Another interpretation of this painting suggests that since the duty of some concubines was merely to satisfy the carnal pleasures of the sultan, this elongation of her pelvic area may have been a symbolic distortion by Ingres. While this may represent sensuous feminine beauty, her gaze, on the other hand, has been said to "[reflect] a complex psychological make-up" or "[betray] no feeling". In addition, the distance between her gaze and her pelvic region may be a physical representation of the depth of thought and complex emotions of a woman's thoughts and feelings.

==In other works==
French painter Jules Flandrin made a copy of La Grande Odalisque in 1903 which is exhibited at the Ingres Museum in Montauban, France.

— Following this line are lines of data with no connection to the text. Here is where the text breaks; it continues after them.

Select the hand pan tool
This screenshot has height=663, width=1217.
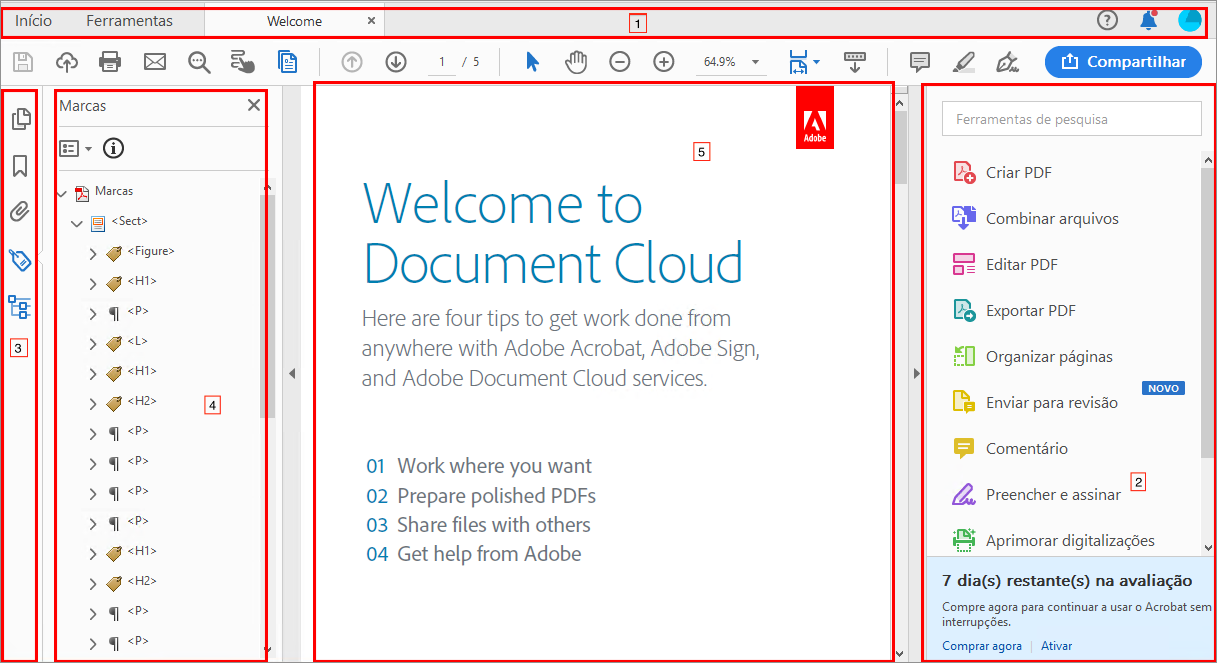click(x=576, y=62)
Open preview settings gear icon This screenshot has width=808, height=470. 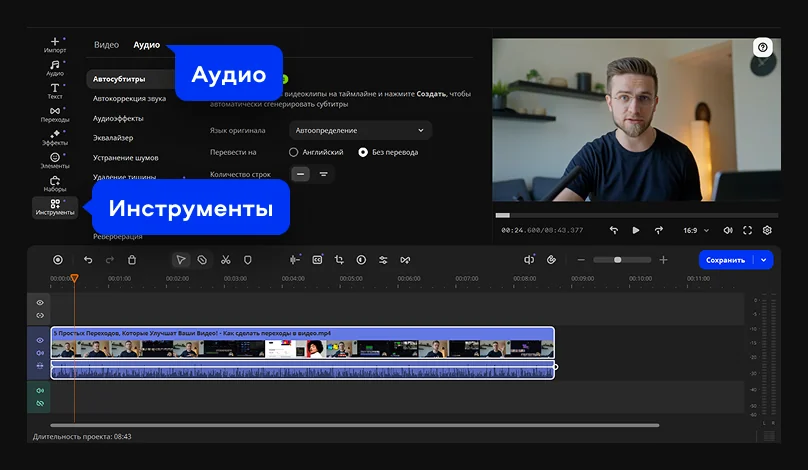tap(767, 230)
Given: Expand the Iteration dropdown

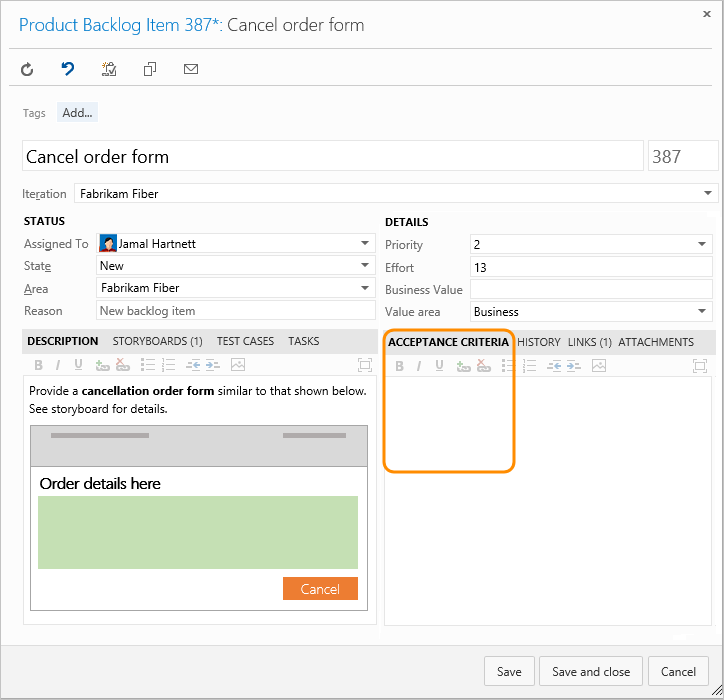Looking at the screenshot, I should [x=708, y=193].
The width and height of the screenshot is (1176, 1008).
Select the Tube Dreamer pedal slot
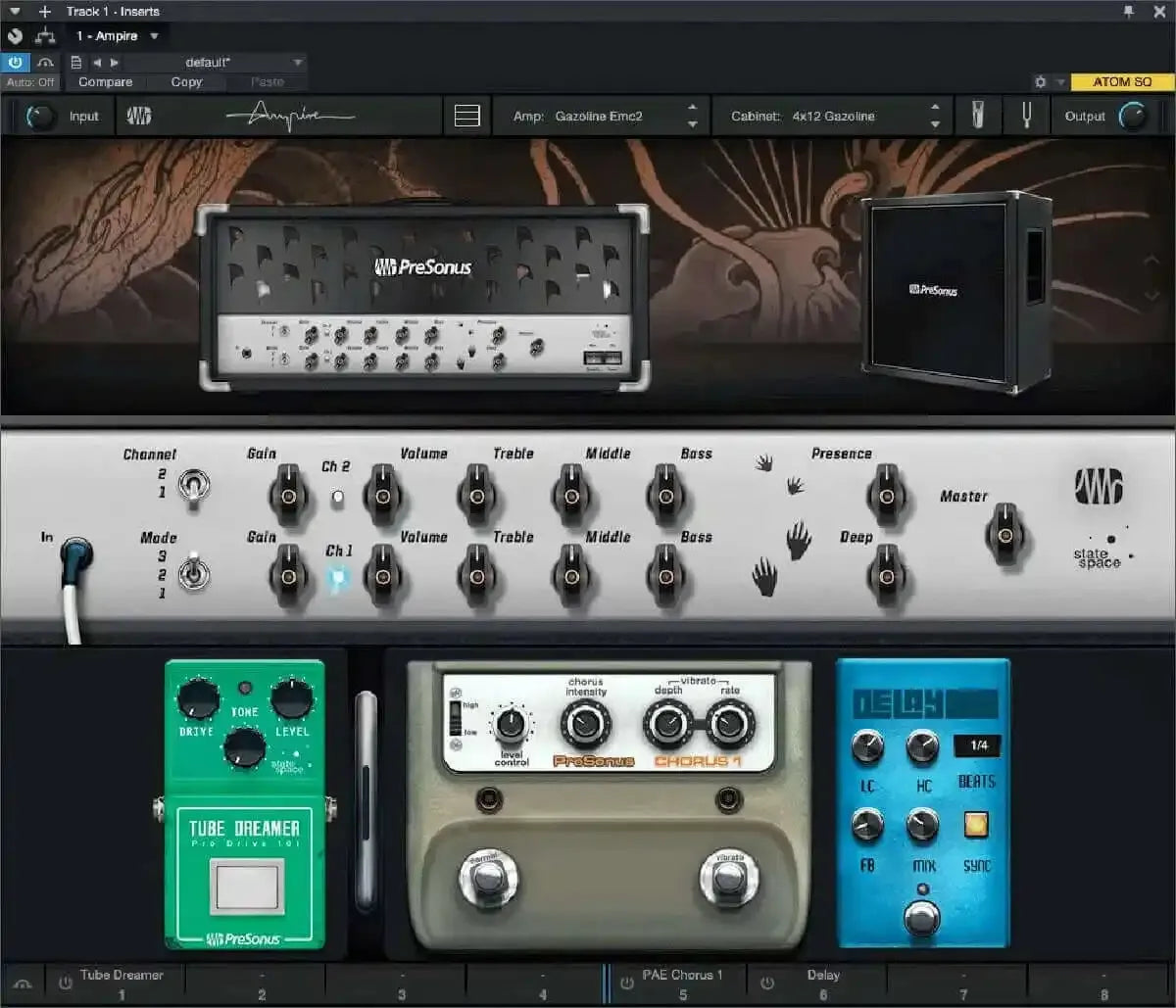coord(122,982)
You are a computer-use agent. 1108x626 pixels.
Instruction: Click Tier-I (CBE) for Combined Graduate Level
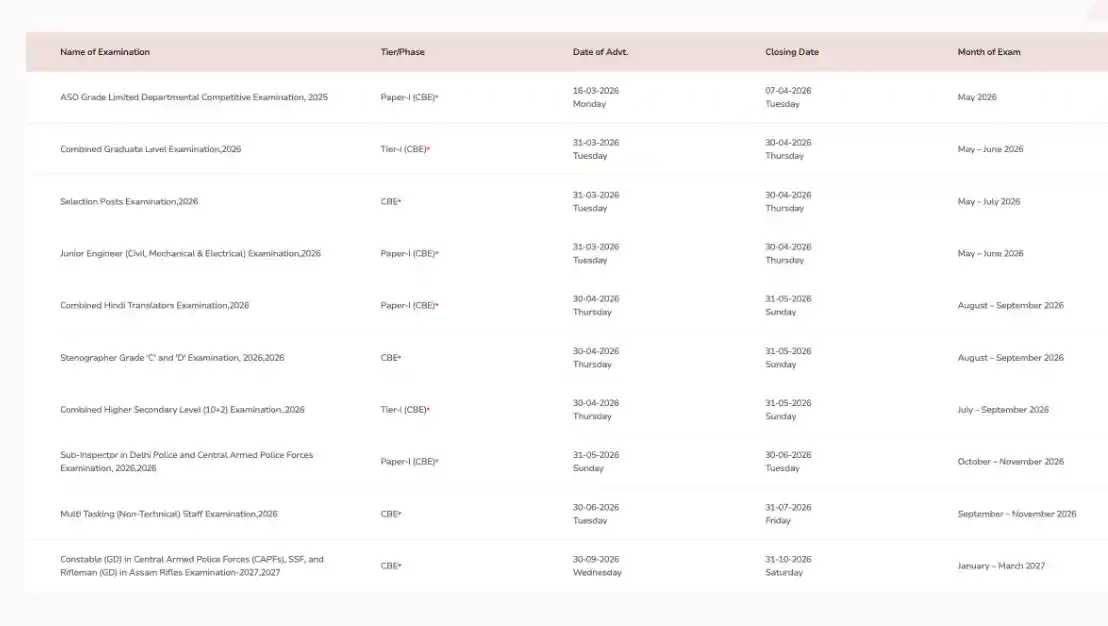(405, 150)
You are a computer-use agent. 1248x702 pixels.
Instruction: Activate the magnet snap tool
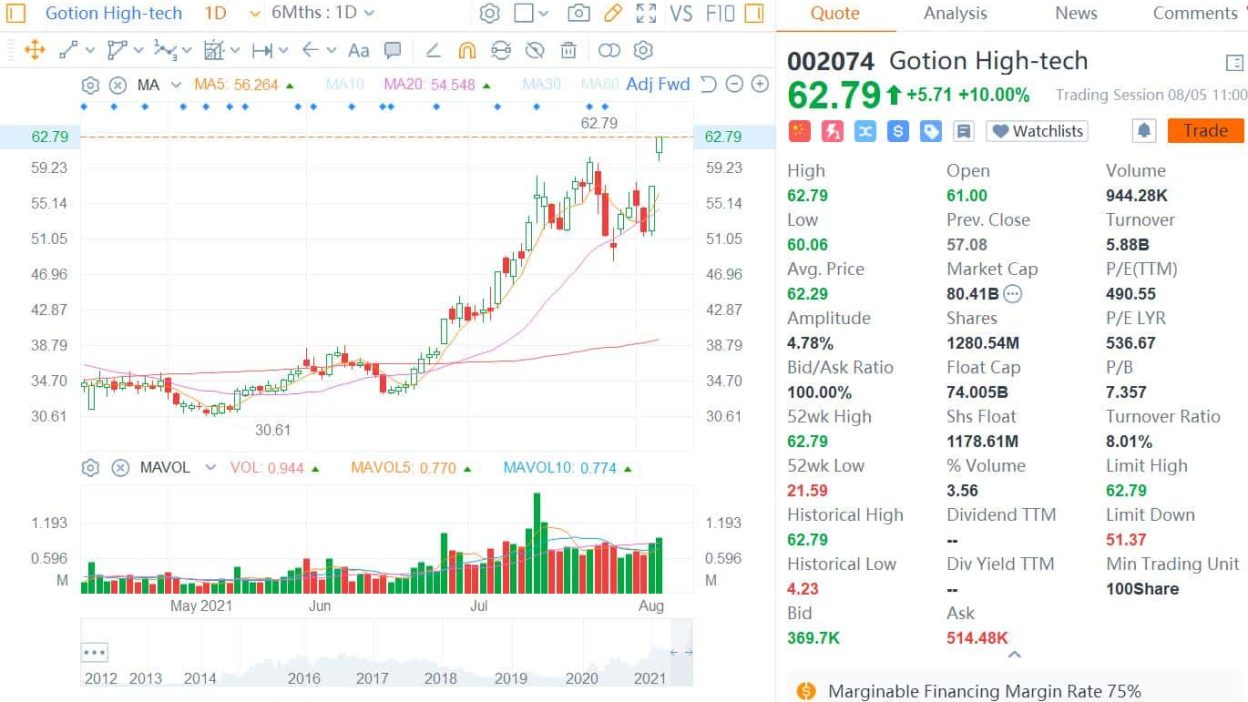(x=467, y=50)
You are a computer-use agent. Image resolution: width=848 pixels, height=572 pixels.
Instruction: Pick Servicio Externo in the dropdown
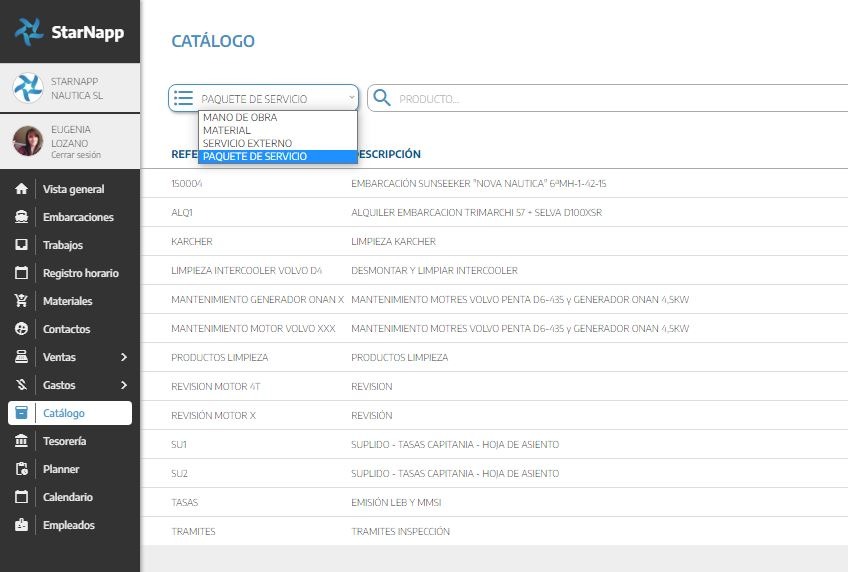(247, 144)
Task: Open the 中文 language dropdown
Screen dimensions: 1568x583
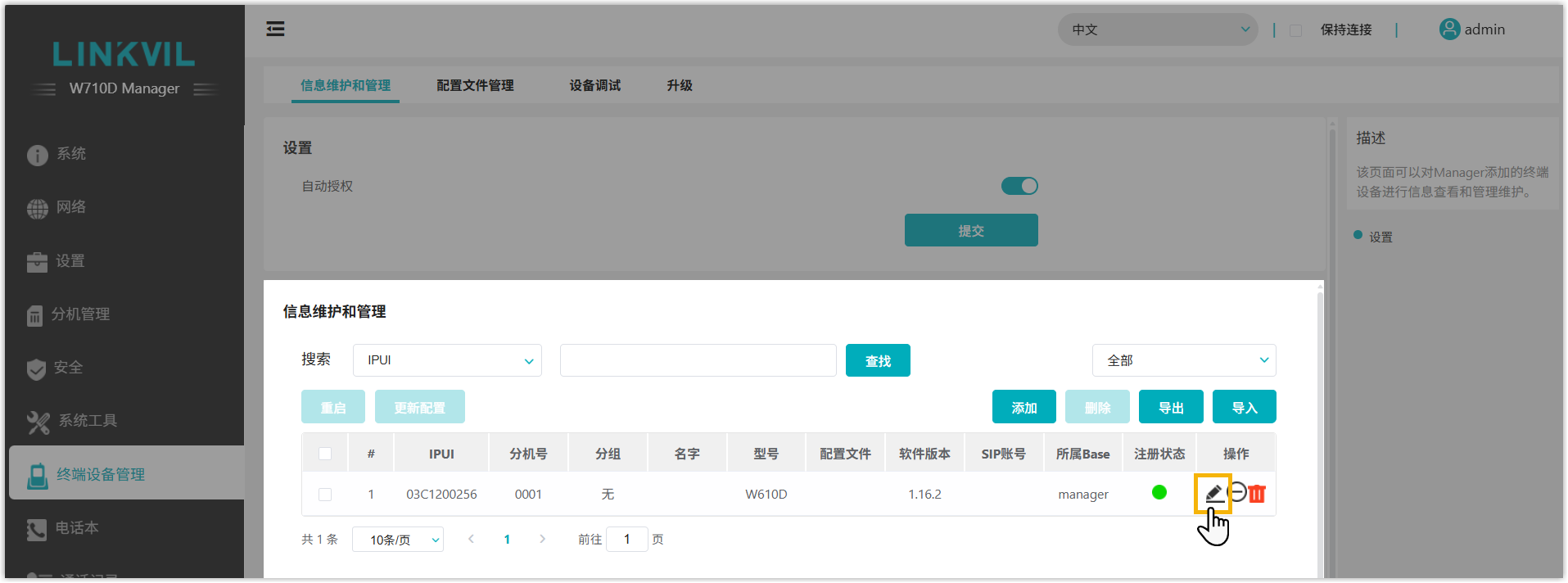Action: tap(1157, 29)
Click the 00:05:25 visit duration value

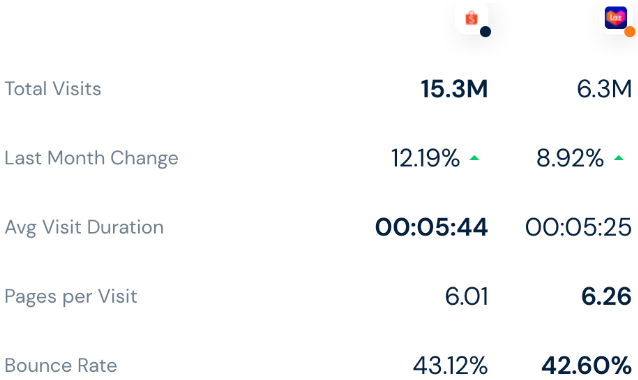click(x=579, y=227)
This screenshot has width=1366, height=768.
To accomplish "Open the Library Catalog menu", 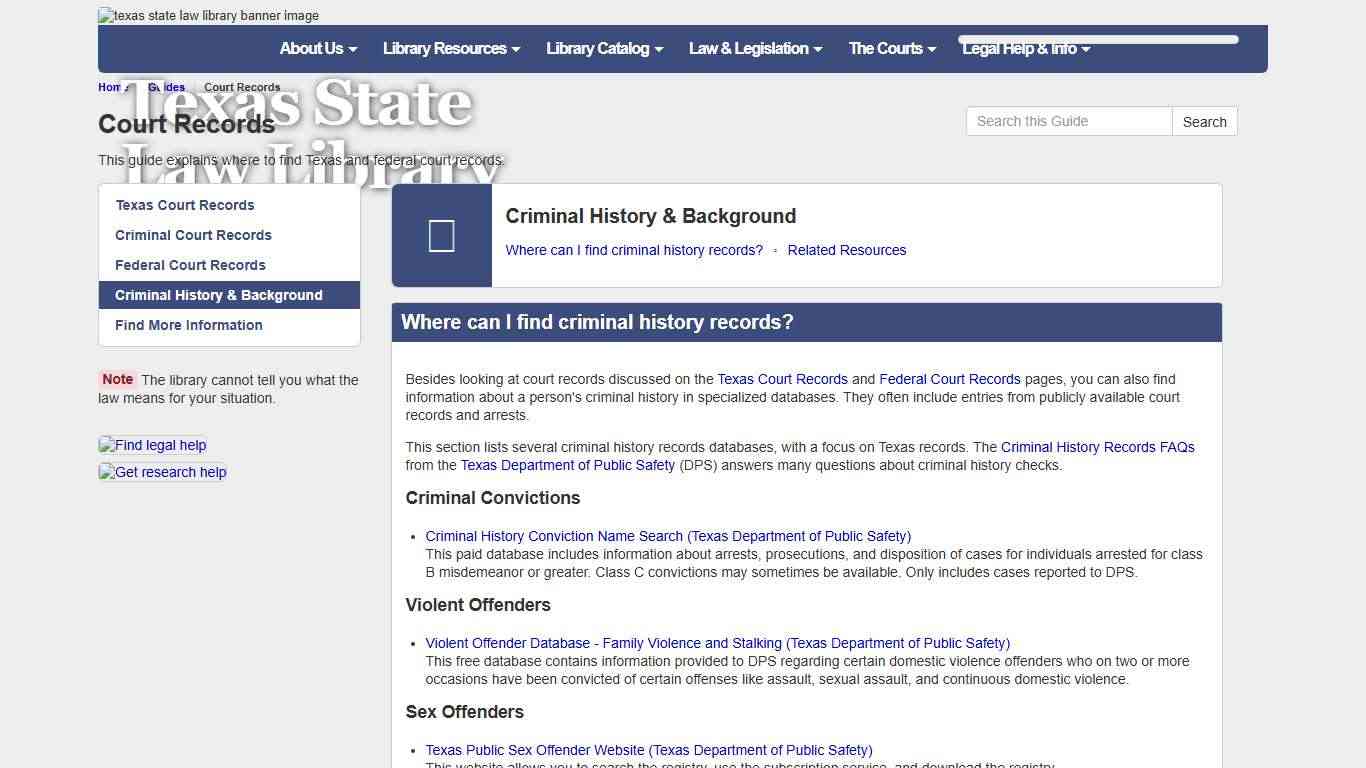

In 1964, French artist Martial Raysse, in his series Made in Japan, reframed La Grande Odalisque to make a portrait in the style of American pop art. This pastiche, through the inclusion of junk jewelry, relegates The Odalisque to the rank of a consumer product.

In 1985, Peruvian painter Herman Braun-Vega brought La Grande Odalisque into the middle of the country. In the shade of trees, she finds herself offered to the curiosity of Peruvian children. The title of this painting Pourquoi pas eux?(Why not them?) indicates that this is an advocacy for the popularization of culture ("This boy who touches the knee of Ingres's nude, touches Western culture even if he is not aware of it." Herman Braun-Vega). In 2010, he did it again with his painting La ronde au crépuscule au bord du pacifique, where La Grande Odalisque is relocated to the seaside, featuring, in addition to characters from Peruvian daily reality, nudes by Matisse and Picasso.

La Grande Odalisque was appropriated by the feminist art group Guerrilla Girls for their first color poster and most iconic image. The 1989 Metropolitan Museum poster gave Ingres's odalisque a gorilla mask and posed the question "Do women have to be naked to get into the Met. Museum?". The poster used data from the group's first "weenie count" and drew attention to the overwhelming number of female nudes counted in the Modern Art sections of The Met. The poster was rejected by the Public Art Fund in New York and was run in advertising space on New York City buses until the bus company cancelled the lease arguing that the image was "too suggestive and that the figure appeared to have more than a fan in her hand." La Grande Odalisque is also referenced in the lyrics to "Pretension/Repulsion" by Welsh alternative rock band Manic Street Preachers from their 2009 album Journal for Plague Lovers. The song's lyrics were written by the band's former lyricist Richey Edwards before his disappearance in 1995. According to the Manics' vocalist, James Dean Bradfield, the song's lyrics deal with "the idealisation of beauty, or what is ugliness".